The floor price is a substantial part of the government's electricity market reform (EMR) proposal as it puts a minimum tax on carbon-intensive power generation, which indirectly rewards producers of greener energy.
The government also announced in its Carbon Plan that it would award £1 billion to Britain's first carbon-capture and storage (CCS) project by the end of this year and publish a second-round projects shortlist by May 2012.
CCS project developers in Britain are bidding for a share of a pot worth up to £9.5 billion to find the most adequate technology for catching and burying climate-warming emissions from gas and coal-fired power plants.
British Prime Minster David Cameron, Deputy Prime Minister Nick Clegg and Energy and Climate Change Secretary Chris Huhne launched the Carbon Plan on Tuesday, which also sets a deadline of June 2011 for the Department for Transport to formulate a strategy for electric vehicle infrastructure.

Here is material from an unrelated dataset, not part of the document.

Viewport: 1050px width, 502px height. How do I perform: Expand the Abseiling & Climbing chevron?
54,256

The government's Department for Business is also due to launch the Green Investment Bank by September 2012, and the first figures on how much it has lent and invested will be available by May 2013, according to the plan.

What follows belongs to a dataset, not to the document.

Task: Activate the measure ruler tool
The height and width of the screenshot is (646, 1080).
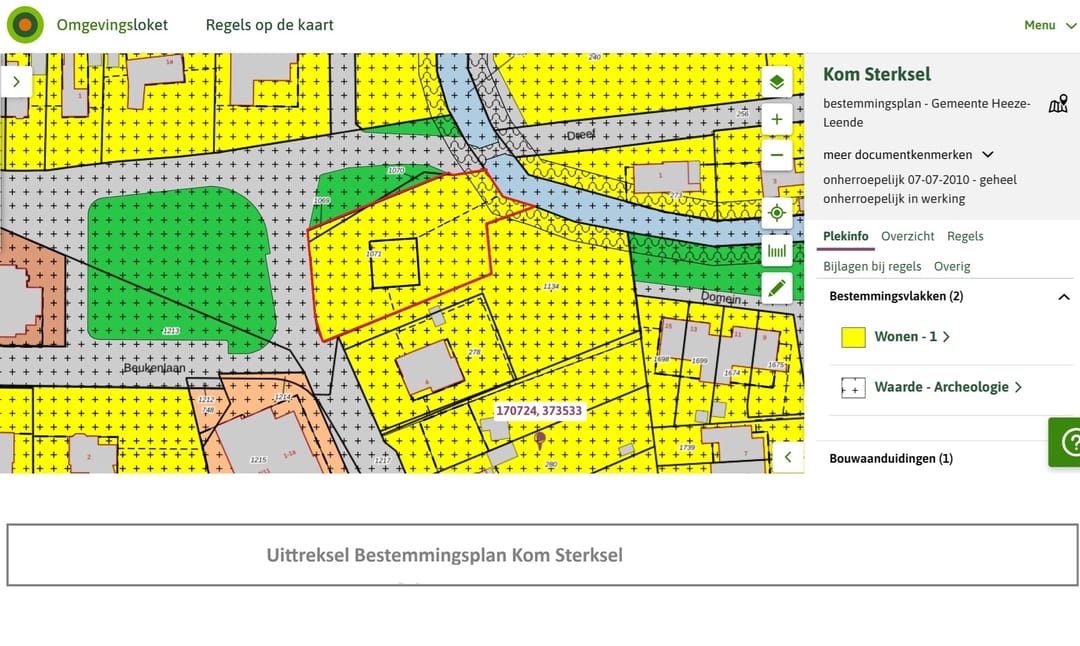Action: pos(777,250)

"This Carbon Plan sets out a vision of a changed Britain, powered by cleaner energy used more efficiently in our homes and businesses, with more secure energy supply and more stable energy prices, and benefiting from the jobs and growth that a low-carbon economy will bring," the three ministers said in a joint statement.
Huhne will this week sign a memorandum of understanding with the Local Government Association, clarifying how local government can reduce carbon emissions from operations.

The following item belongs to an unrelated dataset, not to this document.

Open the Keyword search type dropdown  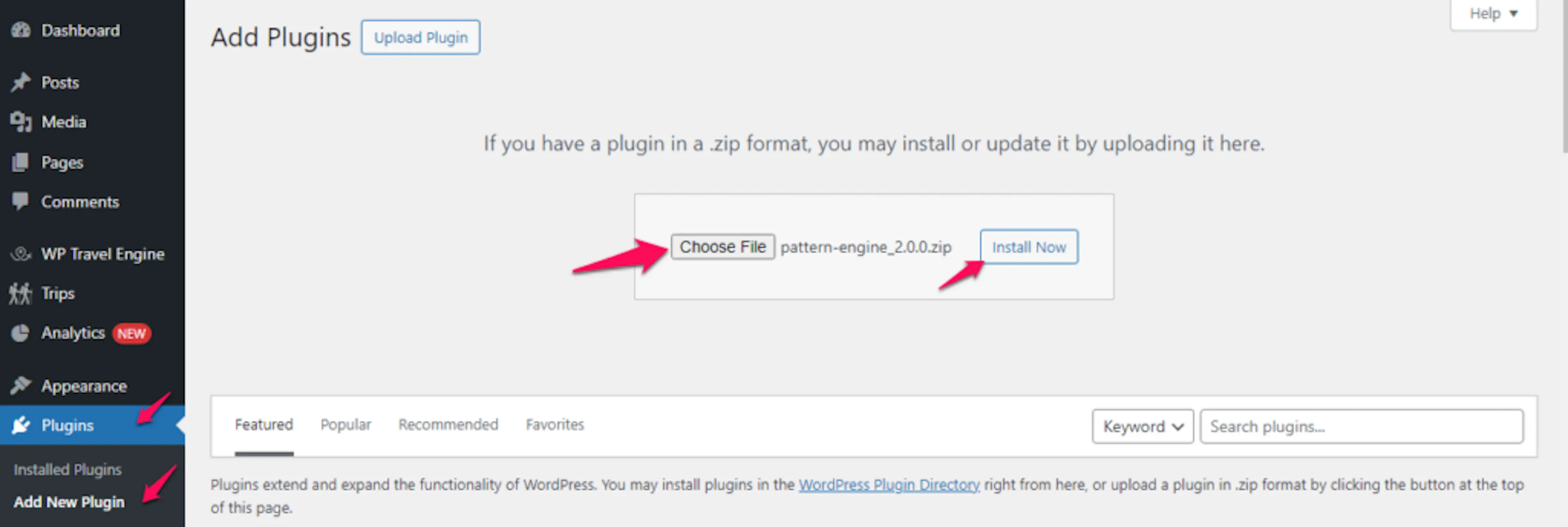coord(1143,427)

The central government has already required a 10 per cent reduction in emissions from its own buildings by May.
Since last August, councils have been permitted to sell green energy produced on their own sites to the national grid as a source of additional income.
The government also announced it would provide funding for at least 1,000 new apprentices to be taught skills relating to energy-saving equipment, such as insulation installation and energy-efficient heating systems.
The apprentices will help support the government's Green Deal, a programme which allows households to receive energy-saving equipment paid for through savings made on their power and gas bills and which will start in autumn 2012.
"The Green Deal is likely to support 100,000 jobs by 2015 and up to 250,000 when it reaches its peak and will be great news for local economies with local firms encouraged to get involved in this new exciting industry," Huhne said.